NSA tactics are similar to those used by cyber criminals. In some cases, they had created a fake Facebook server and used the social networking site to distribute malicious software. Of course, this whole process was done to steal data from infected computers.
The secret service has also carried out many spam campaigns to distribute malicious software capable of recording audio and capturing photos through the computer camera.
In 2004, they had about 100-150 malware. However, after creating the Tailored Access Operations (TAO) department and recruiting hackers, new tools were developed. So the number of malware today reaches tens of thousands.
Since it is impossible to manage malware automatically, NSA has developed a software called TURBINE. This system is capable of actively managing malware that allows the organization to exploit on an industrial scale.
TURBINE is said to be part of a broad surveillance initiative that the NSA has dubbed: “Owning the Net” or in free translation "making the net our own." And in case you're wondering how much money is used for these projects, the NSA requested $67.600.000 last year.

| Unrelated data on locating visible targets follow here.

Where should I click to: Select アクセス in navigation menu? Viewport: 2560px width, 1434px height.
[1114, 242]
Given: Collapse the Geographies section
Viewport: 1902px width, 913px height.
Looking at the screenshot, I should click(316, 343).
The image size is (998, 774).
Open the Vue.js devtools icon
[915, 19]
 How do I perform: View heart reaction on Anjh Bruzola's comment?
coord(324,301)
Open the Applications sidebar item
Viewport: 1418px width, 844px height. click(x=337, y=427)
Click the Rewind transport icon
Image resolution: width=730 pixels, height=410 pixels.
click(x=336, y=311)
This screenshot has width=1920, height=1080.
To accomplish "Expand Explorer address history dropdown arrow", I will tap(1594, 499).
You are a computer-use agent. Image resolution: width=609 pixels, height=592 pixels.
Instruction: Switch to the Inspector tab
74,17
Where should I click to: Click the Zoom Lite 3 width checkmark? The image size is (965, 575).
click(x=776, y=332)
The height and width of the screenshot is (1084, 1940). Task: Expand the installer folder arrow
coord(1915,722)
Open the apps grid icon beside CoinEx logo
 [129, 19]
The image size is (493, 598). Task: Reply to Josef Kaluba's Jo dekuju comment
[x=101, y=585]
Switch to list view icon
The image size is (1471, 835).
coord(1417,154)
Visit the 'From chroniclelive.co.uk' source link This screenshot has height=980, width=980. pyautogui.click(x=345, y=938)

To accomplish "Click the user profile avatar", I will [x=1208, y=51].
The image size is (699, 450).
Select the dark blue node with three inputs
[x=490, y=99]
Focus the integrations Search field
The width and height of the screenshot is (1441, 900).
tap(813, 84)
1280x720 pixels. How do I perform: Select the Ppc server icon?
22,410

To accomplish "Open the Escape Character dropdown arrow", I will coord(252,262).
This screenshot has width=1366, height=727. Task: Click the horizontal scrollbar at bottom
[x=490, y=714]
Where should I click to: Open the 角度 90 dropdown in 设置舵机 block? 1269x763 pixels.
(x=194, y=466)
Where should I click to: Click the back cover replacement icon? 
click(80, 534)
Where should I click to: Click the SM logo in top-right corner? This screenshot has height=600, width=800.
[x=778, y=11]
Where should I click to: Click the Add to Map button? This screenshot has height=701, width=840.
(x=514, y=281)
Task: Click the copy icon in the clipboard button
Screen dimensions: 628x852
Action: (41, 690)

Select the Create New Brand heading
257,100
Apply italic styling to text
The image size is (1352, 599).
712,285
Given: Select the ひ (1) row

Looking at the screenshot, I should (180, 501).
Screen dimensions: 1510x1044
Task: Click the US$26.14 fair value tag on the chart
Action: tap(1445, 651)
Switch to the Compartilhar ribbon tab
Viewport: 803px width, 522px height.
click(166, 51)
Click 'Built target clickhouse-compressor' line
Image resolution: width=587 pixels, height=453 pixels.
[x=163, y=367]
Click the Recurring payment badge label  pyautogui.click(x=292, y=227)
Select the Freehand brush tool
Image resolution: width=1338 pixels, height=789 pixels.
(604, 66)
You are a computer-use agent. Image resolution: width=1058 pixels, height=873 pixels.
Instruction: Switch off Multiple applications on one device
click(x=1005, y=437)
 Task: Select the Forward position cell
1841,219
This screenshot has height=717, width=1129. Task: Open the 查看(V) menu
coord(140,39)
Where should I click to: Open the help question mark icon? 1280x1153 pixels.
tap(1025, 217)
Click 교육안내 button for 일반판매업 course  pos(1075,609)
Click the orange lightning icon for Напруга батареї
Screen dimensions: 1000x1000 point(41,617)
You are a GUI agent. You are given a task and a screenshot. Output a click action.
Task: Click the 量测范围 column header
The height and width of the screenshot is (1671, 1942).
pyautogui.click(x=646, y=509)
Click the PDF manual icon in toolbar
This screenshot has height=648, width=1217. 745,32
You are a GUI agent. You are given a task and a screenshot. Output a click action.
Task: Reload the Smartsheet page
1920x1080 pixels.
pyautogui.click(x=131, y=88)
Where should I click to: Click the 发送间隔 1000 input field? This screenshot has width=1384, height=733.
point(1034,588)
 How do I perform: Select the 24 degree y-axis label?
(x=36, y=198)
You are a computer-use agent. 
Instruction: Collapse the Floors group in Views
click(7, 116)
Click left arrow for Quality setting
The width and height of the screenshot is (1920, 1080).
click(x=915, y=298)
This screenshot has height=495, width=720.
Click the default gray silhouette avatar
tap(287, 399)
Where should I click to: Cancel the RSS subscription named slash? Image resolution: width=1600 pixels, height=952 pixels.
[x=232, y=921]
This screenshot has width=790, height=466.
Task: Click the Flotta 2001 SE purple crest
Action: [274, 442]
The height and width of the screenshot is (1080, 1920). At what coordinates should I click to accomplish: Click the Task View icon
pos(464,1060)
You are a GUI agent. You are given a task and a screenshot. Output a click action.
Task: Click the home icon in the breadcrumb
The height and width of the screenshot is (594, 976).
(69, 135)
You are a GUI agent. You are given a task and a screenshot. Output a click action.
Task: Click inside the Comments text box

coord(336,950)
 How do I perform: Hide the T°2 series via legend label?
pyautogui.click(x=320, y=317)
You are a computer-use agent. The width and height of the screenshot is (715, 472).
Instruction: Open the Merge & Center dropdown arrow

There is a wide range of malicious tools used by the NSA. For example, UNITEDRAKE is used to gain full control over the device.
UNITEDRAKE is a series of plug-ins, each designed for a specific purpose.
CAPTIVATEDAUDIENCE is for recording conversations through the computer microphone, GUMFISH is for exploiting the camera, FOGGYBOTTOM for leaking data on the Internet (like history tourand passwords), and Grok which copies and stores everything the victim types on their keyboard.
And if you think encryption tools can protect you from such malicious software, you are wrong. All of the above tools are designed to circumvent these protections as the information they collect has not been able to be encrypted.
All of the Edward Snowden records that prove the above are available at Intercept.